Time-resolved pump-probe experiments

Experimentally, the time-resolved studies of ultrafast dynamics are built on the quite general “pump-probe” scheme. To study the temporal evolution of an excited system over the characteristic time Δtdyn of the dynamics, one proceeds in two steps:

- first, one induces excitation of the system – of an electronic or nuclear wavepacket in the system - over a time interval Δtexc much shorter than Δtdyn[1]. The excitation step determines time “zero” from which the system evolves under action of internal/intrinsic forces (may be external force, as exerted by field). As a “pump” tool, one should use a steep enough temporal gradient (a physical quantity which significantly varies over time Δtexc). They are ideally provided by light electric fields : either the “envelope” of the ultrashort light pulse, i.e., the variation throughout the pulse of the electric field amplitude averaged over one optical cycle, or the variation of the electric field within one optical cycle, can serve as “pump” gradients.
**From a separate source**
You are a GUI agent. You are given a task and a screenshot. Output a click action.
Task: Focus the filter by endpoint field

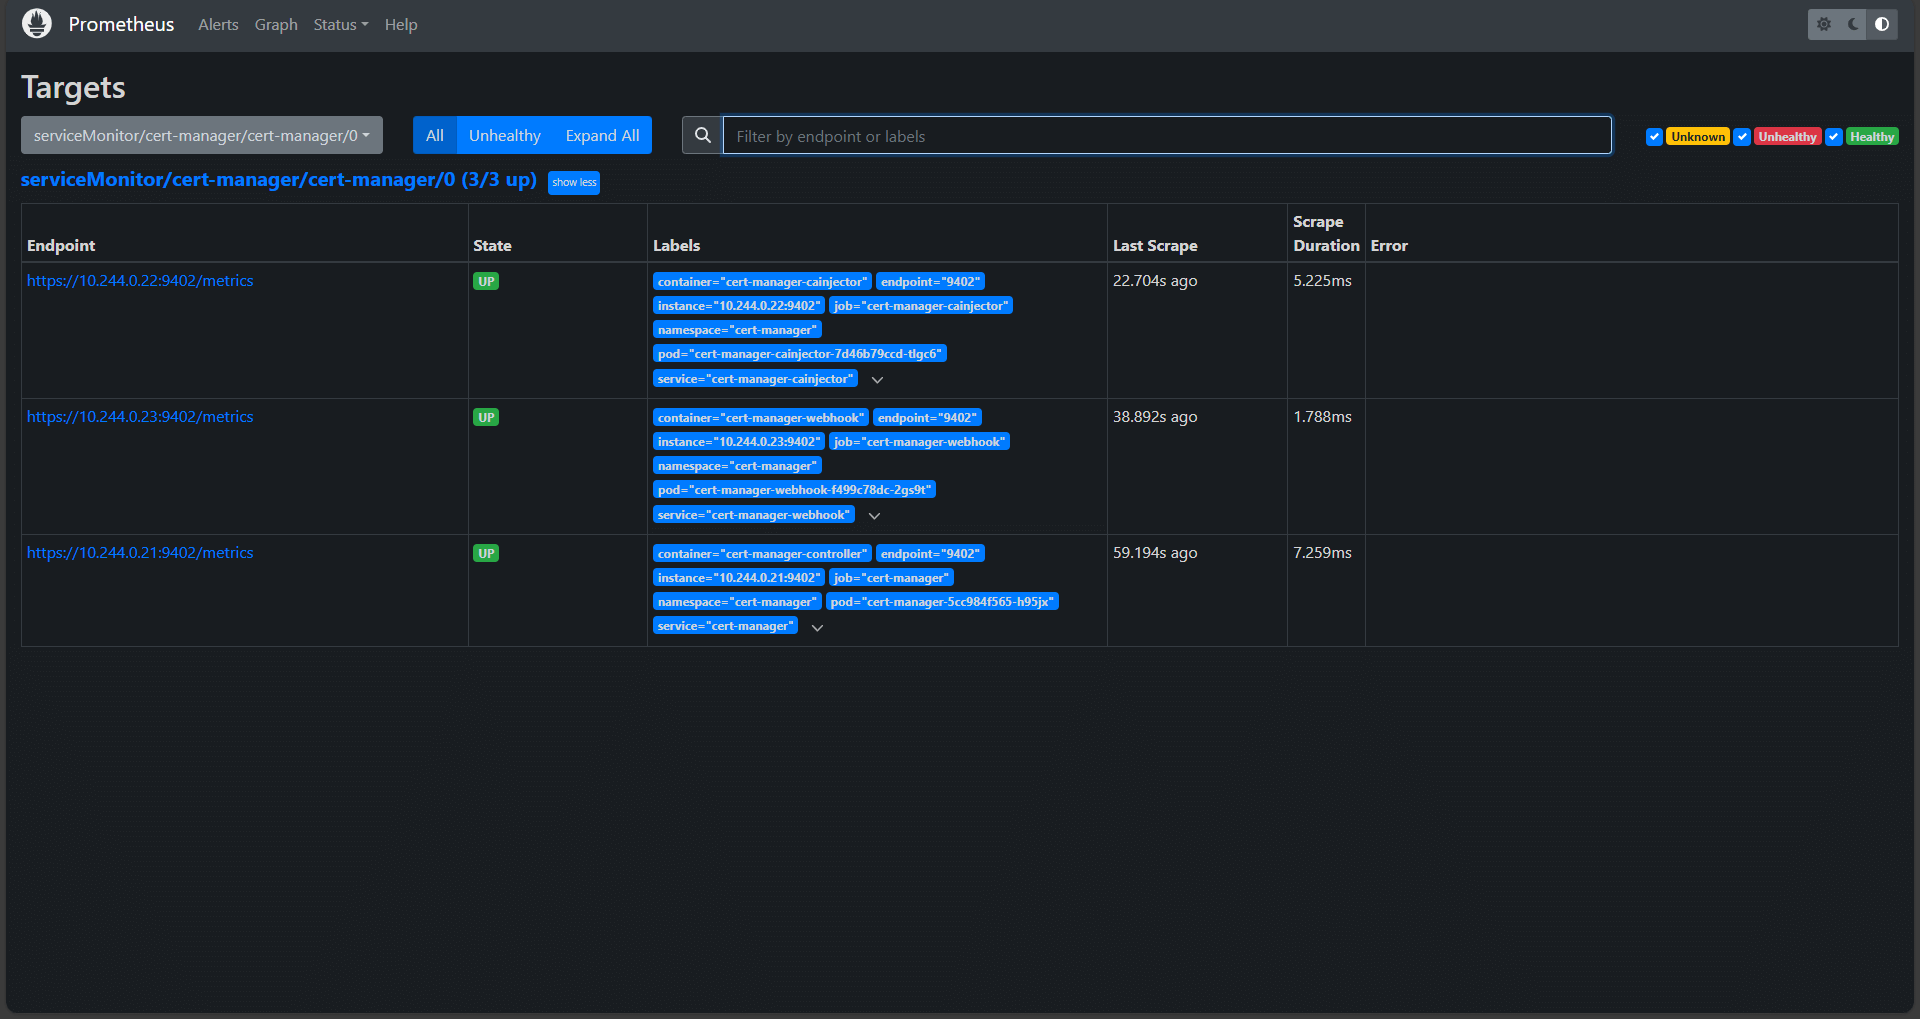click(x=1166, y=136)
- second, using a “probe” gradient of Δtprb duration one probes and monitors the time-dependent system at successive instants after excitation, the delay between the “pump” and “probe” gradients being perfectly controlled (with an accuracy better than Δtprb, Δtexc). There is a large variety of physical processes which can act as a “probe”. In the case of a probe ultrashort light pulse of the same form as the above “pump” one, all the channels of elastic and inelastic scattering of light – diffraction, photoemission, absorption – can serve as a probe.

 

[1] note that this is not trivial since the duration of the excitation, e.g., using a light pulse, determines the spectral width of the electronic/nuclear wavepacket which is excited and therefore determines partially the characteristic time of its coherent evolution, independently of the dynamical process under study – see, e.g., A. H. Zewail, Chemistry at the Uncertainty Limit, Angew. Chem. 40, 4371 (2001).